The thing I hated the most about the class is that by the end of the course, it took about an hour just to do one problem because concepts would be combined to where you had to solve so many different mini-problems just to get an answer, which sucked because if you mess up one digit or use the wrong version of a formula somewhere the whole thing was wrong.
Speaking of formulas, get ready to learn about 4 dozen useless ones, not to mention all the charts you have to use and the statistical tables you have to compile. If you don't have a graphing calculator, get one. It will become your best friend.
It's probably not going to be very interesting, actually. You'll probably just learn the basics, like calculating the mean, median, mode, standard deviation, etc.
You'll probably learn about the normal distribution (the "Bell Curve").
Then, you'll probably learn about the statistical "tests" that you use. Basically, you'll be given a set of data, and you have to find the mean (average) value of that data. Then, you test to see how probable it is that the value you got is equal to a certain value. (i.e., let's say you take an average of a bunch of numbers at it comes out to .25, you would test to see if it is "statistically different" from zero.)
Quick intro lesson:
The biggest concept to understand is sample size. Case in point: Let's say you flip a coin and it comes up heads three times in a row. If you made the assumption "This coin is rigged and will come up heads more times than tails", the data would support that claim, since it came up heads every time. However, it was only three flips, and if you use the statistical tests, the conclusion you would find was that it is not enough flips to get a reliable result. Basically, the sample is too small.
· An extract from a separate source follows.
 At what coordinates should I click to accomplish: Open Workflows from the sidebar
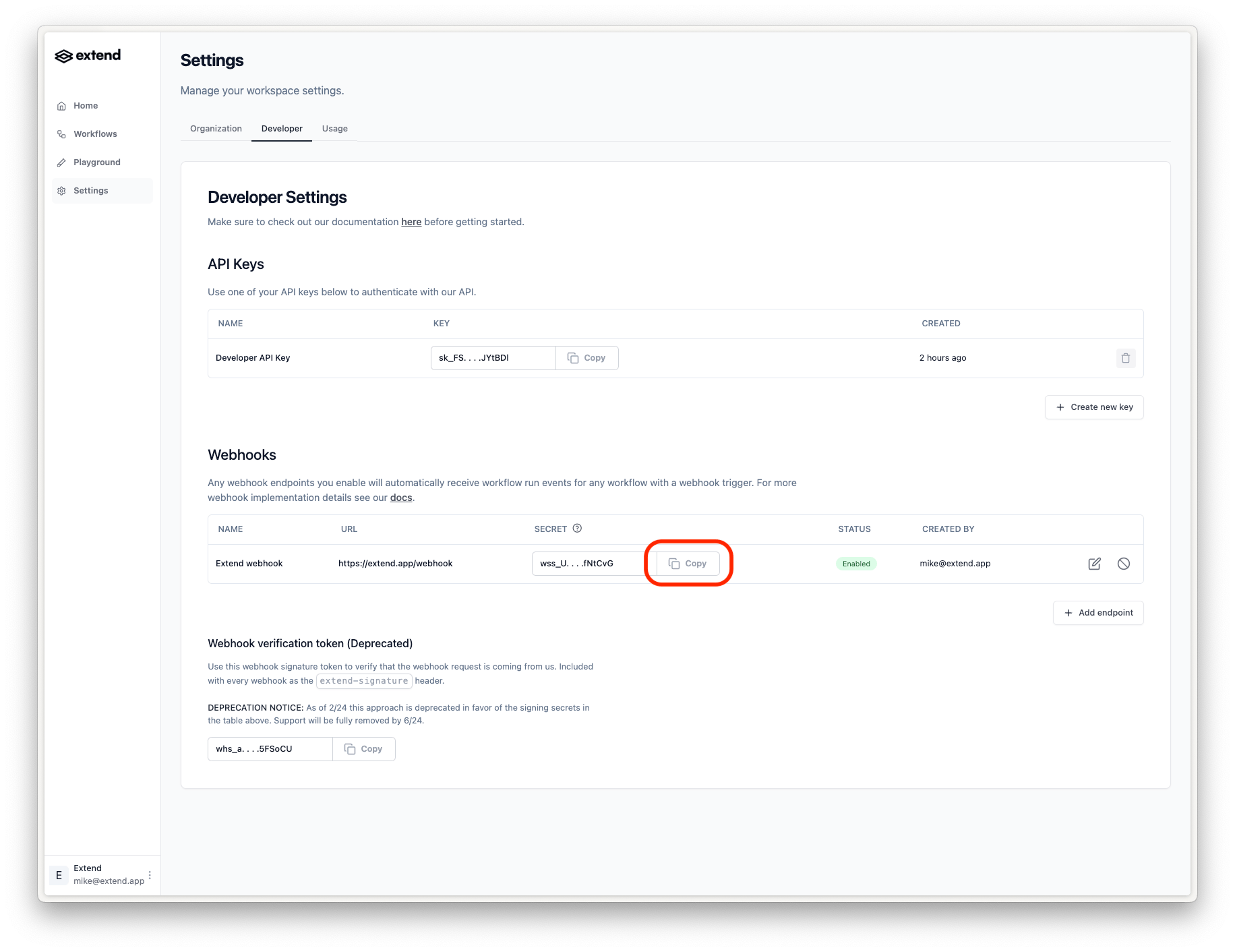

Now, let's say you flipped the coin 100 times and it came up heads 90 times. Then, you would probably be able to say that the coin is rigged.
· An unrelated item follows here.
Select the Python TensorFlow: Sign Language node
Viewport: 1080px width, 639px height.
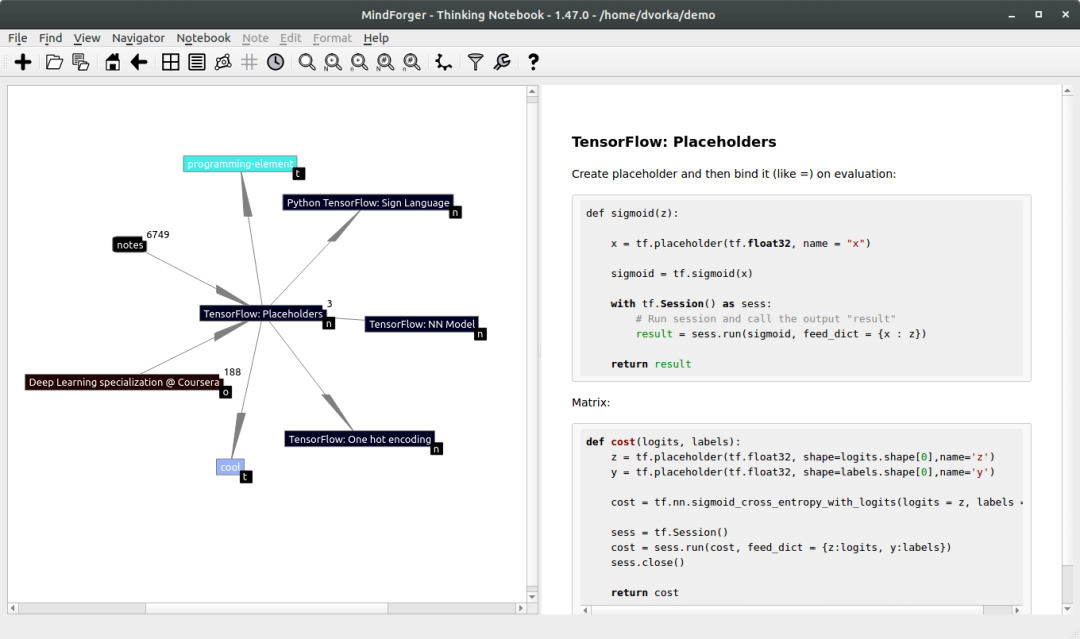coord(368,202)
Or, think of it like in baseball. Let's say a career .230 hitter hits .400 in the first week of the season. Would you say "Oh, this guy has turned it around and is a good hitter now?" Probably not, because it's only like 20 at-bats and he could have just gotten lucky (Been on a hot streak). But if it's halfway through the season and he's batting like .350, then it's probably not a fluke. The sample of at-bats is large enough that you have a pretty good estimate of the guy's "true" talent level, by using the .350 batting average
Before I took statistics, a friend of mine who took the class in high school told me that I'd probably just learn "the basics", and that it would just be another math class.
I'd kick him square in the balls right now if I had the chance.
I disagree thought about sample size being the "biggest concept" to understand. It's probably the easiest. You only need to worry about the size of a sample if you're doing confidence intervals. What's more important is to be able to correctly identify the set of data you're using as a sample or a population, seeing as how virtually every concept in the course has a separate formula/method for the two data set types.
As your example of a sample size being too small, it's not really true. A sample size can never be too small as long as you use the right notation and analyze it correctly. That's not to say that you can't just look at the context of a certain group of data and, through your own judgment, come to the conclusion that it's not reliable, but that's really got nothing to with statistics.